What to produce: Look through the entries below, please, and copy every line with the word "history".

Source data:
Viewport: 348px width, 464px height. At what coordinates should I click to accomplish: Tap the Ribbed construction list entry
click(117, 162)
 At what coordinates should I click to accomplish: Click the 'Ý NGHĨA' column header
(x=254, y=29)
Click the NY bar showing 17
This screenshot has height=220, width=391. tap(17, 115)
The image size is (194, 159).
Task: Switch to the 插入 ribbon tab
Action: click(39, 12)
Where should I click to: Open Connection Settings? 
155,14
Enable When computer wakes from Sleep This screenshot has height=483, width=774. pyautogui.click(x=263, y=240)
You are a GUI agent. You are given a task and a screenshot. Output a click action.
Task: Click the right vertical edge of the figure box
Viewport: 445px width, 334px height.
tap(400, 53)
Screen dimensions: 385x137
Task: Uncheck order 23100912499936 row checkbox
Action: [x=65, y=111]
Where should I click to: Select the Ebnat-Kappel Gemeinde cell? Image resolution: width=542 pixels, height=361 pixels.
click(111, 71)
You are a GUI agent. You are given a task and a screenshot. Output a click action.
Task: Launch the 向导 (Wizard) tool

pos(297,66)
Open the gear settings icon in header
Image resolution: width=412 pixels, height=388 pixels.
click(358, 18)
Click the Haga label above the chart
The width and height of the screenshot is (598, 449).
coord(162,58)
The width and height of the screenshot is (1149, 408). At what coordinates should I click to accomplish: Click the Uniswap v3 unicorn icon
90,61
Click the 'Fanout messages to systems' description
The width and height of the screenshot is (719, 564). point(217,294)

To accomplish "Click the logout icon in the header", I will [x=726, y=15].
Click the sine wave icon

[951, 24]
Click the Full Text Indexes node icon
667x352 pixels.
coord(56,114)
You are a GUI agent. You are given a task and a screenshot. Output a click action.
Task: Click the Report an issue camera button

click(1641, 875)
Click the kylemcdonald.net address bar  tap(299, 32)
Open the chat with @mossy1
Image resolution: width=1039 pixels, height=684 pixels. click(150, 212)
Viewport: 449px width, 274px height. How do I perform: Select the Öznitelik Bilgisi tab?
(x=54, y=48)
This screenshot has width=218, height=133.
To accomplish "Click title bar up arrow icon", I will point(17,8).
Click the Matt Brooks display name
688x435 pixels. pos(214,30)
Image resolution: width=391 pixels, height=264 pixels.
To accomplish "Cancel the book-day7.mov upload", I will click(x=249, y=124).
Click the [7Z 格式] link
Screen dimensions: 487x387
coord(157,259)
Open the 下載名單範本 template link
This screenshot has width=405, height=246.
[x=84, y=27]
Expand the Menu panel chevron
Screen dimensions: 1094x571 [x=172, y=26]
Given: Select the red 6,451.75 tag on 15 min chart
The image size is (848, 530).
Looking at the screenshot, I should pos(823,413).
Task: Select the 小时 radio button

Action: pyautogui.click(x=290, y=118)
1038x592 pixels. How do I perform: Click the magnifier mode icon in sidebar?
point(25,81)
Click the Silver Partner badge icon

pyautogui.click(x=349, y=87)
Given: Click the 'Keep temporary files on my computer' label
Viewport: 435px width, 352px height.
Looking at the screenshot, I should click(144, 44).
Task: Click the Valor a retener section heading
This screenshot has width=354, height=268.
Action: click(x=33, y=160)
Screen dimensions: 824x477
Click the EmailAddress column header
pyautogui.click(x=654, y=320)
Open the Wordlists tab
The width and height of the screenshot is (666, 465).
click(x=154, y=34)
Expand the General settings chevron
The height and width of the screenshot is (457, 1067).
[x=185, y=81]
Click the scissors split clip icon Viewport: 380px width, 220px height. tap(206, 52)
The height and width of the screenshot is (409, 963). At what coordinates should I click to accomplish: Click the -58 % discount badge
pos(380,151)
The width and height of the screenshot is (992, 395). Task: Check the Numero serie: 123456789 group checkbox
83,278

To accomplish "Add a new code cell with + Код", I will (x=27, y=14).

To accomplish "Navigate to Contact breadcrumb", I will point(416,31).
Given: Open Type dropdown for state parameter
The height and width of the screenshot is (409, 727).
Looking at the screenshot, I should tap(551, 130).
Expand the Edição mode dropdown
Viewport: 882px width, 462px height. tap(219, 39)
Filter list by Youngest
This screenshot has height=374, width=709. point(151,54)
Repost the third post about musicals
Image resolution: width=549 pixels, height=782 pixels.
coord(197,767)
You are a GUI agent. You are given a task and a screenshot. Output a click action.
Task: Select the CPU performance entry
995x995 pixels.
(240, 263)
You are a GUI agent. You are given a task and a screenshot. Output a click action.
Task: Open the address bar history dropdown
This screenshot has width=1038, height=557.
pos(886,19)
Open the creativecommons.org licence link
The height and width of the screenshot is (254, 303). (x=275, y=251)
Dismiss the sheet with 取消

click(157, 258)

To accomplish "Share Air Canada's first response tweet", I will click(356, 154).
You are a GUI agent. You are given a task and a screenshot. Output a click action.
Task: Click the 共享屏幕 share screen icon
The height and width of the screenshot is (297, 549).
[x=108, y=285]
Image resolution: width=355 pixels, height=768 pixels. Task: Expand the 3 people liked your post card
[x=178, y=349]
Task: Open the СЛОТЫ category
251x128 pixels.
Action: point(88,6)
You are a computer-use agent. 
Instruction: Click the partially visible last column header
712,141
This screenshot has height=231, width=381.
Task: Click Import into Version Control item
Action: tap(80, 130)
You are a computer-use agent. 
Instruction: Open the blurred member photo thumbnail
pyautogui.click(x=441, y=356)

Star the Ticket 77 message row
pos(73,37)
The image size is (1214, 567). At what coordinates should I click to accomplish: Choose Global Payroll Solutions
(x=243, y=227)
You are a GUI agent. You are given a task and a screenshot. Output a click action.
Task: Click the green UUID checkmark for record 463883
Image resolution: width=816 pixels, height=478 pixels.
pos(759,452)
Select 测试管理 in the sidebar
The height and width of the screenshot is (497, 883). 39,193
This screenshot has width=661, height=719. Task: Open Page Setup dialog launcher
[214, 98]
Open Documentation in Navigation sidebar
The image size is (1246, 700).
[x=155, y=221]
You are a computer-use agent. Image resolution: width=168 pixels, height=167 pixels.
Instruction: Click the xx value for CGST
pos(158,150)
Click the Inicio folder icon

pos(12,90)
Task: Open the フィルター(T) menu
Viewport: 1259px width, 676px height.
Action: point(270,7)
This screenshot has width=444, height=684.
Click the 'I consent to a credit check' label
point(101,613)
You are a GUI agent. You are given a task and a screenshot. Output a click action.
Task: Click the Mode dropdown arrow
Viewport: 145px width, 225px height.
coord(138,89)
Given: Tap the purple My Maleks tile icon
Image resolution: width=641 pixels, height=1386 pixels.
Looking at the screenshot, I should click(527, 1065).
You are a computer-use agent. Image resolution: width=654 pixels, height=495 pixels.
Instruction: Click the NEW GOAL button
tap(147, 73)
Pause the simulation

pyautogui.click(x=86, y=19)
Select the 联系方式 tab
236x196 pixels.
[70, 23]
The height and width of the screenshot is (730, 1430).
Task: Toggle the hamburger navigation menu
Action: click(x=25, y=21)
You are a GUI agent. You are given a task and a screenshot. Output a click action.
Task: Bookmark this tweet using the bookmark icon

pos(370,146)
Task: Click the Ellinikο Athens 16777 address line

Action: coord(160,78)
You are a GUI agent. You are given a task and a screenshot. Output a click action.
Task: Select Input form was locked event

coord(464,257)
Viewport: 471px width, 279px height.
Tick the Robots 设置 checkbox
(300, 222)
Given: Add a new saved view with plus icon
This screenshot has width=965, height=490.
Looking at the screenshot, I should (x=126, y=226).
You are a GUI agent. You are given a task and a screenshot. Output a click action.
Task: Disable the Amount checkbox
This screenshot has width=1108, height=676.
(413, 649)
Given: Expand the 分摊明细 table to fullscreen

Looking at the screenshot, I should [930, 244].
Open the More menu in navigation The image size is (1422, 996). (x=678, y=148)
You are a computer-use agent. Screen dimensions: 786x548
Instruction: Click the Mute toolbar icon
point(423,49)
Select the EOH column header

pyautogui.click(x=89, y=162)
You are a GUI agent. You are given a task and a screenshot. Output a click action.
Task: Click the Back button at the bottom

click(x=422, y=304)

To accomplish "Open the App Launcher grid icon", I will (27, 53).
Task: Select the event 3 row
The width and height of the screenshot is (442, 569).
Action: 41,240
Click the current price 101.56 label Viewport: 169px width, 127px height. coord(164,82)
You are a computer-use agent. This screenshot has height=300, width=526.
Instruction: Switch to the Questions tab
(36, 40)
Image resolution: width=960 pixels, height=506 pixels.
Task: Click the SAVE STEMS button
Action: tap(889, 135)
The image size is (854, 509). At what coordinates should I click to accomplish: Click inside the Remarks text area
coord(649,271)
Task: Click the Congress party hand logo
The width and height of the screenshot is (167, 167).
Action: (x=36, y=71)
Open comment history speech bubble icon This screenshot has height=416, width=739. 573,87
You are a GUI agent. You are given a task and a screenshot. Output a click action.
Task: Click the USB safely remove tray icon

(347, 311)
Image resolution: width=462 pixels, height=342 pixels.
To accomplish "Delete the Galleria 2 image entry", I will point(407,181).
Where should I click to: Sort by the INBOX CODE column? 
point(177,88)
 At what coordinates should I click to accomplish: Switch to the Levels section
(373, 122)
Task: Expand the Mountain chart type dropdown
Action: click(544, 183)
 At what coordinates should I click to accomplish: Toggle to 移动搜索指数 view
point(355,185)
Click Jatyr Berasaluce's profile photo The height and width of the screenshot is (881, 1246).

Task solution:
Task: Open the address bar history dropdown
Open comment history speech bubble icon This screenshot has height=416, width=739. 573,87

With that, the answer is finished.